* Selected text
- - -
The night before the circumcision there was a ceremony near our huts with singing and dancing. Women came from the nearby villages, and we danced to their singing and clapping...At dawn, when the stars were still in the sky...we were escorted to the river to bath in its cold waters, a ritual that signified our purification before the ceremony...We were clad only in our blankets, and as the ceremony began, with drums pounding, we were ordered to sit on a blanket n the ground with our legs spread out in front of us...I could see a thin elderly man emerged from a tent and knee in front of the first boy...The old man was a famous ingcibi, ad circumcision expert...
Suddenly, I heard the first boy cry out: "Ndyindoda!" (I am a man!), which we were trained to say at the moment of circumcision...before I new it, the old man was kneeling in from of me...without a word he took my foreskin, pulled it forward, and then, in a single motion, brought down his assegai...I felt fire shooting through my veins; the pain was so intense that I buried my chin into my chest. Many seconds seemed to pass before I remembered the cry, and then I recovered and called out, "Ndiyindoda"...A boy may cry; a man conceals his pain...I was given my circumcision name, Dalibunga, meaning "Founder of the Bunga,"...
- - -
* Parts of the exercise
(1) List every word or phrase that the circumcision passage places in quotation marks.
(2) In the circumcision passage, substitute "stream" for "river" and write out the part between "The night before" and "ad circumcision expert...", inclusive.
Work only from the circumcision passage above.

* Extracted entries
- - -
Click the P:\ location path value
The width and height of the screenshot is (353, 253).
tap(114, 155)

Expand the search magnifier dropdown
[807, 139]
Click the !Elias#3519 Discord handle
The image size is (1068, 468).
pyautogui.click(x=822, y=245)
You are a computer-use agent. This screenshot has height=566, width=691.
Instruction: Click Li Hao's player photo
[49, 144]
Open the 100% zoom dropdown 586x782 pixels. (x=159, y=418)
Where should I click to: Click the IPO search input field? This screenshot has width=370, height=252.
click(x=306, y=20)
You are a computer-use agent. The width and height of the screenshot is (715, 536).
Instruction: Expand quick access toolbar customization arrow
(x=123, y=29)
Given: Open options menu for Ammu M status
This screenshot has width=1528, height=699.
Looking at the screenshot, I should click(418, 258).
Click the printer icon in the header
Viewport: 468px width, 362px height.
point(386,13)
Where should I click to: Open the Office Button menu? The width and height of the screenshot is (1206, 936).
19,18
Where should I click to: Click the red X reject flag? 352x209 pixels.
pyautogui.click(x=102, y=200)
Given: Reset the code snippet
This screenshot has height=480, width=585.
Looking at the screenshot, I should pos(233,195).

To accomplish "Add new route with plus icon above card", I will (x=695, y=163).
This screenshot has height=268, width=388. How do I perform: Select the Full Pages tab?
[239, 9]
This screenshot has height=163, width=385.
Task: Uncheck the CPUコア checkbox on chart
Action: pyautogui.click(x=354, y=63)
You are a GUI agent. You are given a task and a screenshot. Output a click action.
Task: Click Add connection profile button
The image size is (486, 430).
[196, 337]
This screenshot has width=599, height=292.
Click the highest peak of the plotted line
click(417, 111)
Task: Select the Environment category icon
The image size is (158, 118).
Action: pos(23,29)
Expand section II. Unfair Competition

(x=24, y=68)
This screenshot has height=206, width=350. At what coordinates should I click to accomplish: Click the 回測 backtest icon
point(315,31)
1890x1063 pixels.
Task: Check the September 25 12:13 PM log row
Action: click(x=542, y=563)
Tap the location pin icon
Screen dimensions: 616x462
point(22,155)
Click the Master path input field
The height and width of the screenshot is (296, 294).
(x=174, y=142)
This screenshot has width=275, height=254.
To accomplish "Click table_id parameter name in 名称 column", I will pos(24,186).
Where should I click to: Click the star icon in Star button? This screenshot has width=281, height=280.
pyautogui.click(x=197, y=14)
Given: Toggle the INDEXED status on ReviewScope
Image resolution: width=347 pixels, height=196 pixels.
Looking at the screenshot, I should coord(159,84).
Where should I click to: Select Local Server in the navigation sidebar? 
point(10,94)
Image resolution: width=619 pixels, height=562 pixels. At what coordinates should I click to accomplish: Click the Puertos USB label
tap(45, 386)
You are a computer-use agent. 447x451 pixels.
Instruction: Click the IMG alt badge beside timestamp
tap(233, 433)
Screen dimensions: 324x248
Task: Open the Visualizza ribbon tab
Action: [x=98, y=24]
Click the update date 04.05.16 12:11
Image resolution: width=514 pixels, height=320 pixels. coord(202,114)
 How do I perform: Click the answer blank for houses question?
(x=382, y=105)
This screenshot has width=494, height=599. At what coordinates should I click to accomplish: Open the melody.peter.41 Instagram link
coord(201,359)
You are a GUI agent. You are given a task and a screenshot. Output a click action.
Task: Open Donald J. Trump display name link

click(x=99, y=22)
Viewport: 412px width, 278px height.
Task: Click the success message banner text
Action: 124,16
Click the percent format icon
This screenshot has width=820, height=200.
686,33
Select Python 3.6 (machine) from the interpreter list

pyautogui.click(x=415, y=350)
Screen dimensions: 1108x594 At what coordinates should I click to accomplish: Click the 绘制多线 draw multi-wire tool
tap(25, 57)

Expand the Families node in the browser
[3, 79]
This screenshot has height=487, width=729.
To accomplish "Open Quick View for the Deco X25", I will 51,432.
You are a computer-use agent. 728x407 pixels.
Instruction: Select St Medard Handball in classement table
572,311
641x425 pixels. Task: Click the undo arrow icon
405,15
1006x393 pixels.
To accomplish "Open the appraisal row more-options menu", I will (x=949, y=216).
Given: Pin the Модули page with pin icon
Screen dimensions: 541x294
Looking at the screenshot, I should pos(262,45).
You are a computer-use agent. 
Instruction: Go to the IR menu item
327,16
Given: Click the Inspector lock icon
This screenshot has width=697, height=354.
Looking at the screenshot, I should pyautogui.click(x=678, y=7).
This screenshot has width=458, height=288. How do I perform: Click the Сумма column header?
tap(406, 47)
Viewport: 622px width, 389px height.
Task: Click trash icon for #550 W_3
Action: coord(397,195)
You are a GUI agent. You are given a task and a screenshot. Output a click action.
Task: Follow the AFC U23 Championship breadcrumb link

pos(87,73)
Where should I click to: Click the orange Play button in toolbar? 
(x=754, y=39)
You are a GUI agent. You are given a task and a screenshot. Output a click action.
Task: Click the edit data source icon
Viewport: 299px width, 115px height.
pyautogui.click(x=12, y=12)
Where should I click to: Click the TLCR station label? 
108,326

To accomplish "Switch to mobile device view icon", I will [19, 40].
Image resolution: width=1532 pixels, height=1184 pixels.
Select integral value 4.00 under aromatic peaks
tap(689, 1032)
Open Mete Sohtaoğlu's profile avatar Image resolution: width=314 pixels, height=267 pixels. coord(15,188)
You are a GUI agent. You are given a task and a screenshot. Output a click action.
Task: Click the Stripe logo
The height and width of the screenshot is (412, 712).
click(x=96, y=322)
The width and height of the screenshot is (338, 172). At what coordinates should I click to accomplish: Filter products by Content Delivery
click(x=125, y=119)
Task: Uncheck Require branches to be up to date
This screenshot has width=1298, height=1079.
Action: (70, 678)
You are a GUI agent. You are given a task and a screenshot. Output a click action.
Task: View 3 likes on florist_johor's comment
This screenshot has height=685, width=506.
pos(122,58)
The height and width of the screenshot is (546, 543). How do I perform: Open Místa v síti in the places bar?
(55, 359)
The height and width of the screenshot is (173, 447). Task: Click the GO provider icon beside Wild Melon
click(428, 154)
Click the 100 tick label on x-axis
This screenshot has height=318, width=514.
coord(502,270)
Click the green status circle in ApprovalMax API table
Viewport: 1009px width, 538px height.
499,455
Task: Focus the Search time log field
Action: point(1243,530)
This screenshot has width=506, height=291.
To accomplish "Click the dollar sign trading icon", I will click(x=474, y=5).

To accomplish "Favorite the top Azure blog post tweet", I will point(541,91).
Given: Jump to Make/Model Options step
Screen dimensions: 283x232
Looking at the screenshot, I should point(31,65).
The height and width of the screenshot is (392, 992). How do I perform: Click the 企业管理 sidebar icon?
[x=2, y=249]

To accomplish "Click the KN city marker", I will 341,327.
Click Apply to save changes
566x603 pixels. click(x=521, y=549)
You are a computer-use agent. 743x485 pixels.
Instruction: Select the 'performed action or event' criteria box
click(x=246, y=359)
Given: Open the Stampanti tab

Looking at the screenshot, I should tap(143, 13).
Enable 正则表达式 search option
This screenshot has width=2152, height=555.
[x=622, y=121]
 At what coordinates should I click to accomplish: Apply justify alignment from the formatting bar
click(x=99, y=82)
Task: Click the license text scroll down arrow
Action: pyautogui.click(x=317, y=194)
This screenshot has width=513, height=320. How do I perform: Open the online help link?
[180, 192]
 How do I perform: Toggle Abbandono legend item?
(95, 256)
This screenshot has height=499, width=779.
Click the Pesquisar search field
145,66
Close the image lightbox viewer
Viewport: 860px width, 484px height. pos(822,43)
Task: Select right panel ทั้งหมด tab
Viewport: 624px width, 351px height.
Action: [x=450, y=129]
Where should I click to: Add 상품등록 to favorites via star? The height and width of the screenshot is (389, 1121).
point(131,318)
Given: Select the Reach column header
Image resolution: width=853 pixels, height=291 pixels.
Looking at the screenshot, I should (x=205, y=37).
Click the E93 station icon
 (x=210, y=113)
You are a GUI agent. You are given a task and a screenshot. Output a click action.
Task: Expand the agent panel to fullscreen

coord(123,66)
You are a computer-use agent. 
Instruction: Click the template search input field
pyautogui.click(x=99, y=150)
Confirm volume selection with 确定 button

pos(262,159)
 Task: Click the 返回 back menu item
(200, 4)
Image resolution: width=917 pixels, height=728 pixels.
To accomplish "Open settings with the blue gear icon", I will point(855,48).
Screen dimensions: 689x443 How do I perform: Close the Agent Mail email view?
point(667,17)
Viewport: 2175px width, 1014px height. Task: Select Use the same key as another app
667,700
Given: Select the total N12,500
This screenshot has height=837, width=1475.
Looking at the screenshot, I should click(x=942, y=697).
- - -
* Expected outputs
(1)
Ndyindoda!
Ndiyindoda
Founder of the Bunga

(2)
The night before the circumcision there was a ceremony near our huts with singing and dancing. Women came from the nearby villages, and we danced to their singing and clapping...At dawn, when the stars were still in the sky...we were escorted to the stream to bath in its cold waters, a ritual that signified our purification before the ceremony...We were clad only in our blankets, and as the ceremony began, with drums pounding, we were ordered to sit on a blanket n the ground with our legs spread out in front of us...I could see a thin elderly man emerged from a tent and knee in front of the first boy...The old man was a famous ingcibi, ad circumcision expert...